# Start of Text extract

In September this year, ahead of another US presidential election, Trump called India “a very big abuser” of import tariffs. This time, however, Trump has defeated the Democrat candidate Kamala Harris and is now set to take over as the US president again in January 2025. In addition, Trump’s Republican Party has won a majority in the Senate and is poised to lead in the House of Representatives, too, effectively gaining control of both chambers of the US Congress.

 

So, how is Trump’s second innings likely to affect India? Well, it’s too early to say what Trump will or will not do, or how it may or may not affect us. But we will hazard a guess anyway.

 

In his campaign speeches, Trump promised an overhaul of American fiscal policies to strengthen the economy, increase real wages that have remained stagnant for decades, and boost employment. Essentially, he wants to slash taxes for both companies and individuals, and review the trade policy using import tariffs as a bargaining tool. Meanwhile, his No.2, the vice-president-elect JD Vance, wants to tax remittances that people working in the US send to their home countries.

# End of Text extract

= Directions =
• a. In the passage on Trump's second term, what does the vice-president-elect JD Vance want to tax?
• b. Reproduce the passage on Trump's second term word for word, starting at "In September this" and ending at "the US Congress.".
The rows bear no relation to the passage on Trump's second term.

# Start of Given entries

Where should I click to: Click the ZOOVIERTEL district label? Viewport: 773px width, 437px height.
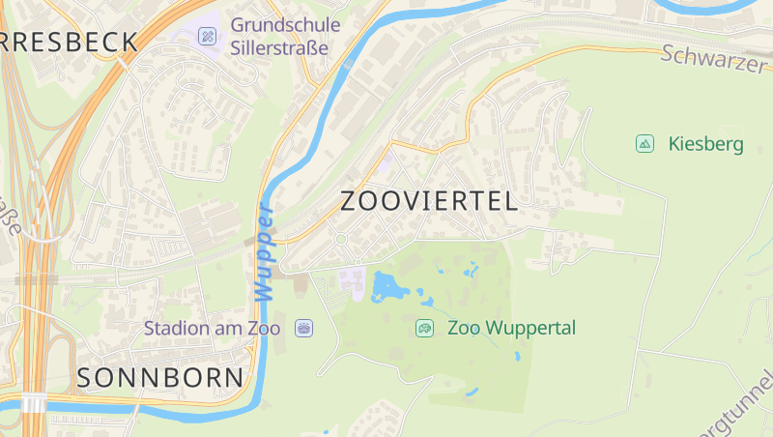(429, 201)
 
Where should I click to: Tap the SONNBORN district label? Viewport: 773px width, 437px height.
(160, 377)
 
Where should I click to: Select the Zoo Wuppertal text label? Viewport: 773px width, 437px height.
(511, 328)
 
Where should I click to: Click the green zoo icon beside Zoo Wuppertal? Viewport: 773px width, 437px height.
(424, 328)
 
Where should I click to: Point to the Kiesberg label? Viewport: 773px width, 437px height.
(705, 144)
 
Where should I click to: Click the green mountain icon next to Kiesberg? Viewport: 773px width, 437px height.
(644, 144)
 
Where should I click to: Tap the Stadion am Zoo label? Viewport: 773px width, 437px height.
(212, 328)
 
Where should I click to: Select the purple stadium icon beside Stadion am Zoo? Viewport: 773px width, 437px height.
(304, 328)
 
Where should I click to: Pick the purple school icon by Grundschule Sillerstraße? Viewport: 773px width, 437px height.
(207, 37)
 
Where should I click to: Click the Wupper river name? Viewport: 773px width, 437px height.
(265, 249)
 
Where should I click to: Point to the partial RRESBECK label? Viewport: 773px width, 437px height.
(69, 42)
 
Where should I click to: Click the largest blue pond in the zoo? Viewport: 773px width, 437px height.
(388, 286)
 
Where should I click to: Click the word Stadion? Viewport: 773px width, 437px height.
(175, 328)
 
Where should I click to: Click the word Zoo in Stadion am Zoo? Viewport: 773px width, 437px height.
(263, 328)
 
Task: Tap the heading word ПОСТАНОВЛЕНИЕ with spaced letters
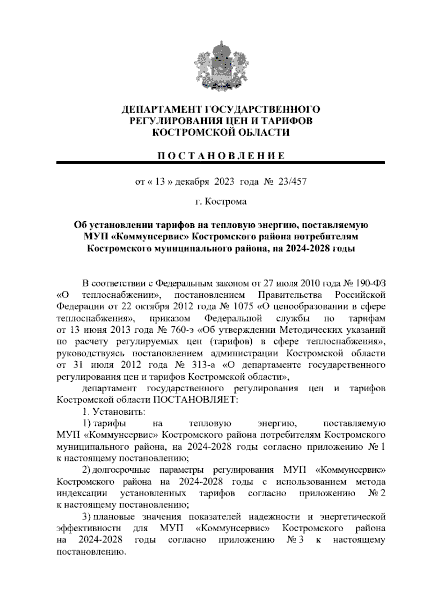pos(220,156)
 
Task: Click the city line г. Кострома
pos(221,201)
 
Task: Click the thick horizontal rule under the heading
pos(220,163)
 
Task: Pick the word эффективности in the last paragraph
pos(89,528)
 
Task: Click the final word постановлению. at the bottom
pos(91,551)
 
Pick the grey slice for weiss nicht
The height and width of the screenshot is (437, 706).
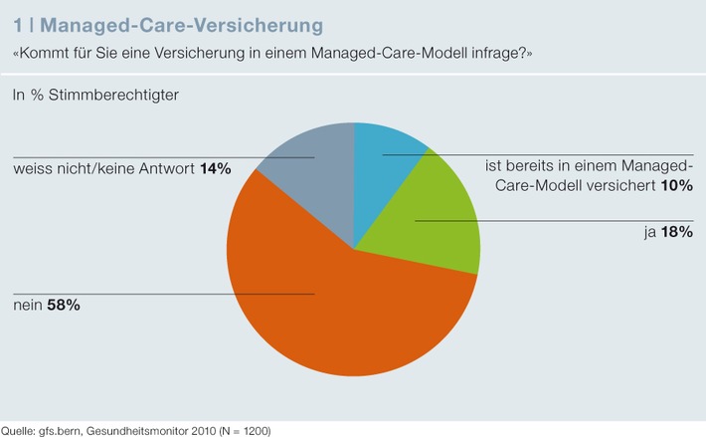tap(313, 179)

# End of Given entries

= Answers per task =
• a. Remittances that people working in the US send to their home countries.

• b.
In September this year, ahead of another US presidential election, Trump called India “a very big abuser” of import tariffs. This time, however, Trump has defeated the Democrat candidate Kamala Harris and is now set to take over as the US president again in January 2025. In addition, Trump’s Republican Party has won a majority in the Senate and is poised to lead in the House of Representatives, too, effectively gaining control of both chambers of the US Congress.